Given instruction A =
In the SWE-Playground excerpt, on which benchmark does the model fall slightly short of the other methods?
Given instruction B =
Say whether each statement agrees with the SWE-Playground excerpt, answering yes or no and quoting the deciding words: (i) Prior approaches depend on static repositories. (ii) The model used more training trajectories than R2E-Gym and SWE-smith. (iii) Yiqi Zhu is affiliated with Carnegie Mellon University.
Given instruction C =
Go on writing the SWE-Playground excerpt, starting right after its final sentence.

Source excerpt =
=====

Training Versatile Coding Agents in
Synthetic Environments

Yiqi Zhu¹

Apurva Gandhi²

Graham Neubig²

¹Tsinghua University ²Carnegie Mellon University

Figure 1: Overview. Comparison of our SWE-Playground against previous methods on diverse coding benchmarks. As the results indicate, though our model falls slightly short on SWE-bench Verified (using substantially fewer training trajectories against R2E-Gym and SWE-smith), it outperforms all baselines on the other benchmarks and metrics, demonstrating that our proposed SWE-Playground is capable of training versatile coding agents.

Abstract

Prior works on training software engineering agents have explored utilizing existing resources such as issues on GitHub repositories to construct software engineering tasks and corresponding test suites. These approaches face key limitations: their reliance on static repositories limits flexibility, and their primary focus on issue resolution restricts the learning of versatile skills required for real-world engineering, such as reproducing issues or building libraries.

=====

Data provided =
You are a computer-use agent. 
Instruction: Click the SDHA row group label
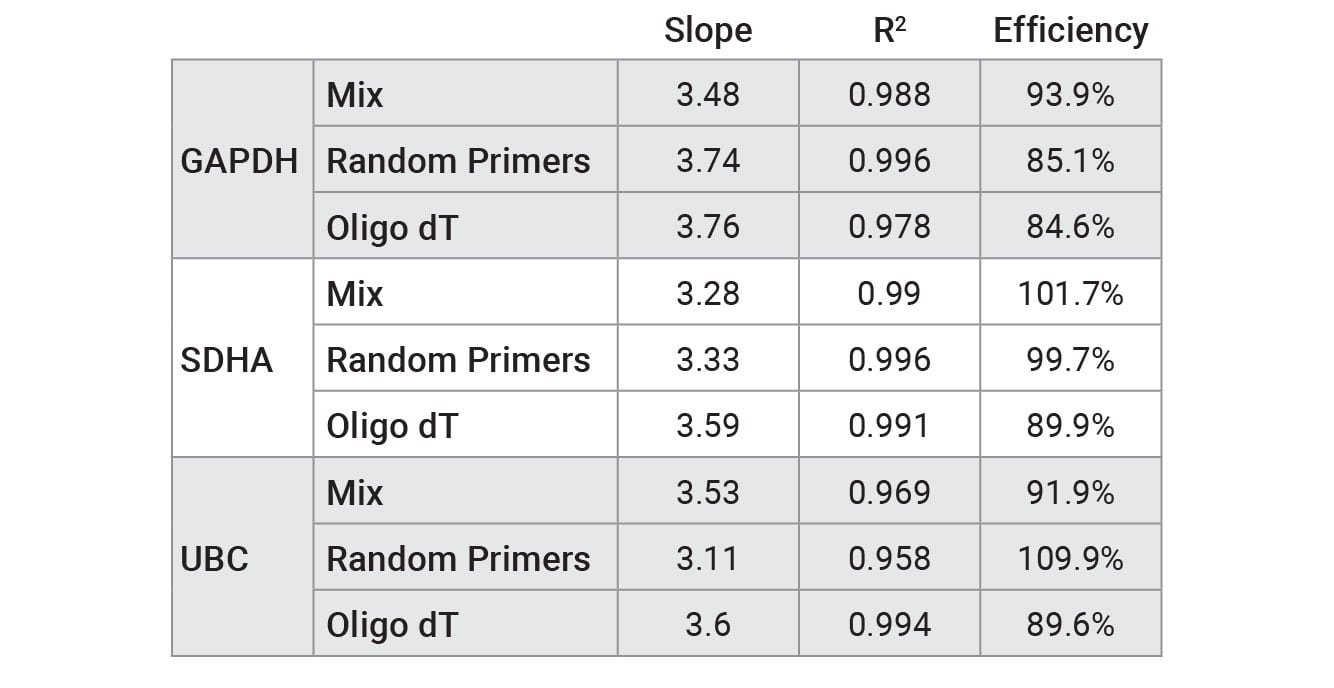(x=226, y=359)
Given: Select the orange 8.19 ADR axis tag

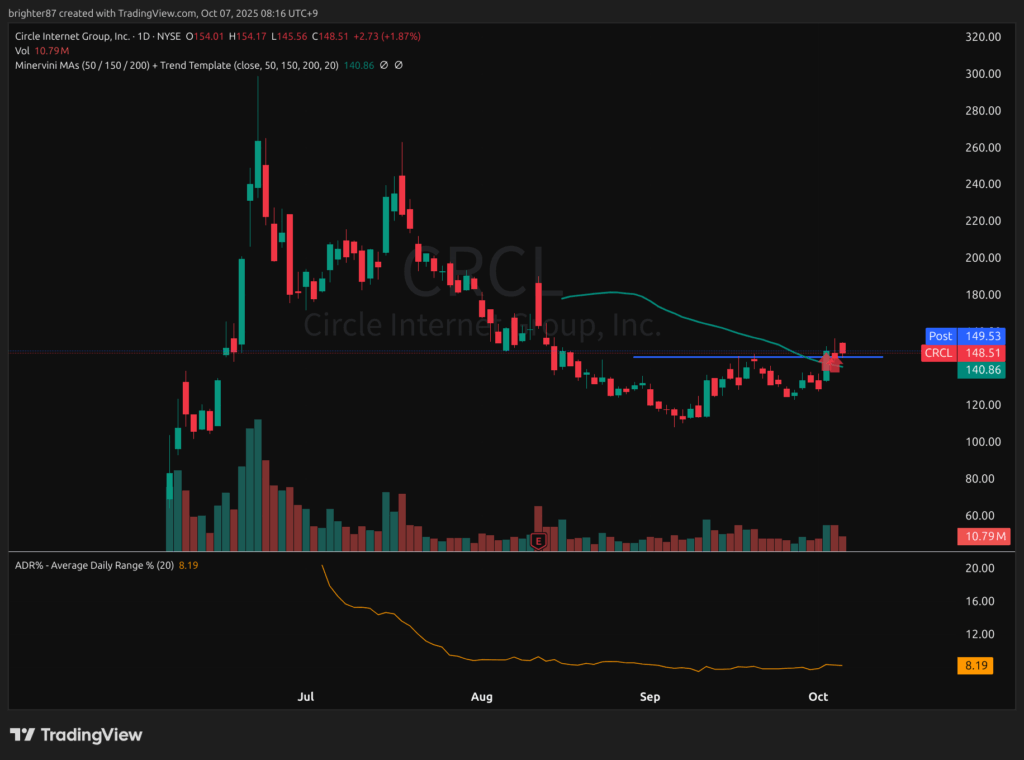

=====

Written response A =
SWE-bench Verified.

Written response B =
(i) Yes: "their reliance on static repositories limits flexibility"
(ii) No: "using substantially fewer training trajectories against R2E-Gym and SWE-smith"
(iii) No: "¹Tsinghua University"

Written response C =
To overcome these challenges, we introduce SWE-Playground, a pipeline for generating environments and trajectories which supports the training of versatile coding agents. Unlike prior efforts, SWE-Playground synthetically generates projects and tasks from scratch with strong language models and agents, eliminating reliance on external data sources. This allows us to tackle a much wider variety of coding tasks. We demonstrate the effectiveness of this approach on three distinct benchmarks, and results indicate that SWE-Playground produces trajectories with dense training signal, enabling agents to reach comparable performance with significantly fewer trajectories than previous works.

How It Works

Main Data Generation Pipeline

Our fully automated pipeline constructs software engineering environments from scratch.

Figure 2: The Main Generation Pipeline. From proposal to validated code. (1) Project Proposal; (2) Task Decomposition; (3) Repository Setup; (4) Unit Test Generation; (5) Implementation and Mutual Verification.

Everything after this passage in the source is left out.